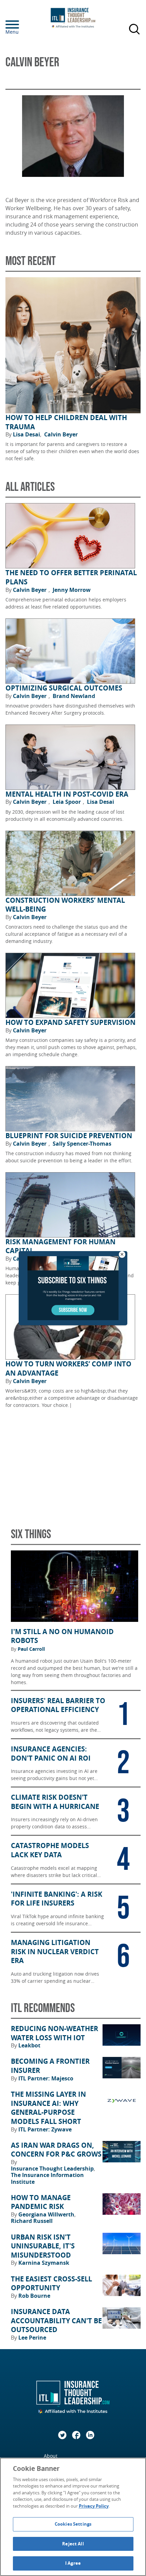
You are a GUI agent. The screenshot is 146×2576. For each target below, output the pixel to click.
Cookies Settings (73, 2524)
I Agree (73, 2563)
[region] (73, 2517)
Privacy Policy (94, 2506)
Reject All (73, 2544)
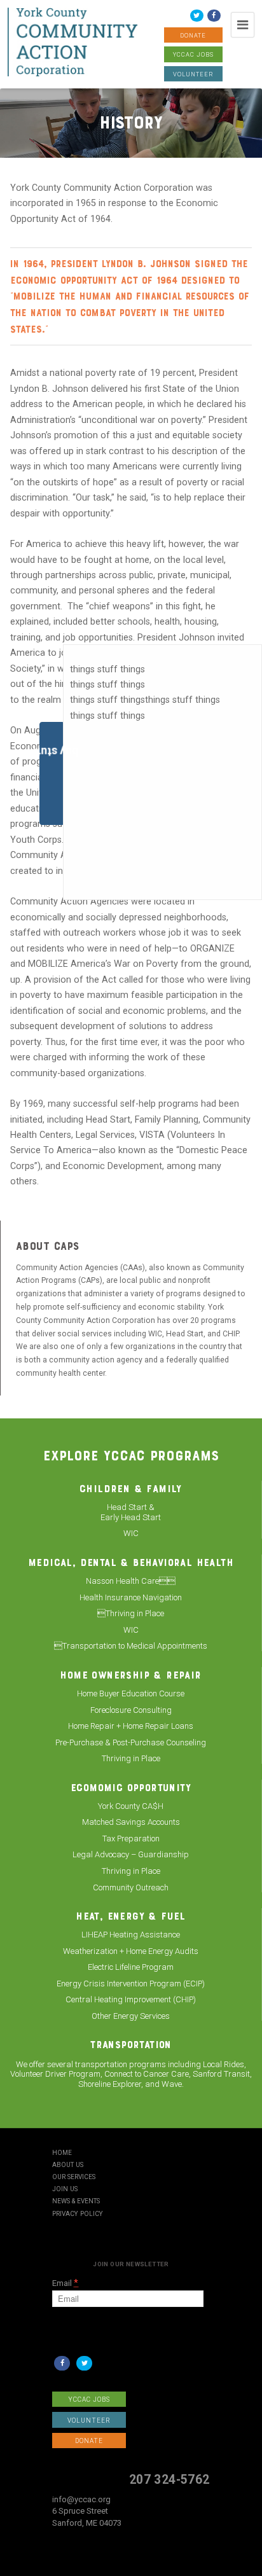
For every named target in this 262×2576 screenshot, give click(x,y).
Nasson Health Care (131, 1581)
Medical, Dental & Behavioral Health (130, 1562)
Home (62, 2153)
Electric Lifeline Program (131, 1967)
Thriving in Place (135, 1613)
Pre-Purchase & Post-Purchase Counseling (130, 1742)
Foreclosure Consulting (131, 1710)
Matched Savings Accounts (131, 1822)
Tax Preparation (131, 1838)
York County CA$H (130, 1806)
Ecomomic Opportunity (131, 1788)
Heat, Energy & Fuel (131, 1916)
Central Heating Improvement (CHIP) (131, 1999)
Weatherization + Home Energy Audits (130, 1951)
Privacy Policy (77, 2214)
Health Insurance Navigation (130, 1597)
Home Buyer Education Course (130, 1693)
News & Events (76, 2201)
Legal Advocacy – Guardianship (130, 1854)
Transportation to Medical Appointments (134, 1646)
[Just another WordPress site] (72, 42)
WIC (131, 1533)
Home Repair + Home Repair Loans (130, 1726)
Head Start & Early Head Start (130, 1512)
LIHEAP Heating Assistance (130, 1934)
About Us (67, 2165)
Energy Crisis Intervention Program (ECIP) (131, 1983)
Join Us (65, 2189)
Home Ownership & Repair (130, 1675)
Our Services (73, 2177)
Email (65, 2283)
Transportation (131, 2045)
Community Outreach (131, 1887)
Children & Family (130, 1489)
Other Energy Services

════════════════

# Exercise objective
The line containing "For every named" marks the start. Repeat it and every line after it to the end of the listing above, exactly.

# Written reply
For every named target in this 262×2576 screenshot, give click(x,y).
Nasson Health Care (131, 1581)
Medical, Dental & Behavioral Health (130, 1562)
Home (62, 2153)
Electric Lifeline Program (131, 1967)
Thriving in Place (135, 1613)
Pre-Purchase & Post-Purchase Counseling (130, 1742)
Foreclosure Consulting (131, 1710)
Matched Savings Accounts (131, 1822)
Tax Preparation (131, 1838)
York County CA$H (130, 1806)
Ecomomic Opportunity (131, 1788)
Heat, Energy & Fuel (131, 1916)
Central Heating Improvement (CHIP) (131, 1999)
Weatherization + Home Energy Audits (130, 1951)
Privacy Policy (77, 2214)
Health Insurance Navigation (130, 1597)
Home Buyer Education Course (130, 1693)
News & Events (76, 2201)
Legal Advocacy – Guardianship (130, 1854)
Transportation to Medical Appointments (134, 1646)
[Just another WordPress site] (72, 42)
WIC (131, 1533)
Home Repair + Home Repair Loans (130, 1726)
Head Start & Early Head Start (130, 1512)
LIHEAP Heating Assistance (130, 1934)
About Us (67, 2165)
Energy Crisis Intervention Program (ECIP) (131, 1983)
Join Us (65, 2189)
Home Ownership & Repair (130, 1675)
Our Services (73, 2177)
Email (65, 2283)
Transportation (131, 2045)
Community Outreach (131, 1887)
Children & Family (130, 1489)
Other Energy Services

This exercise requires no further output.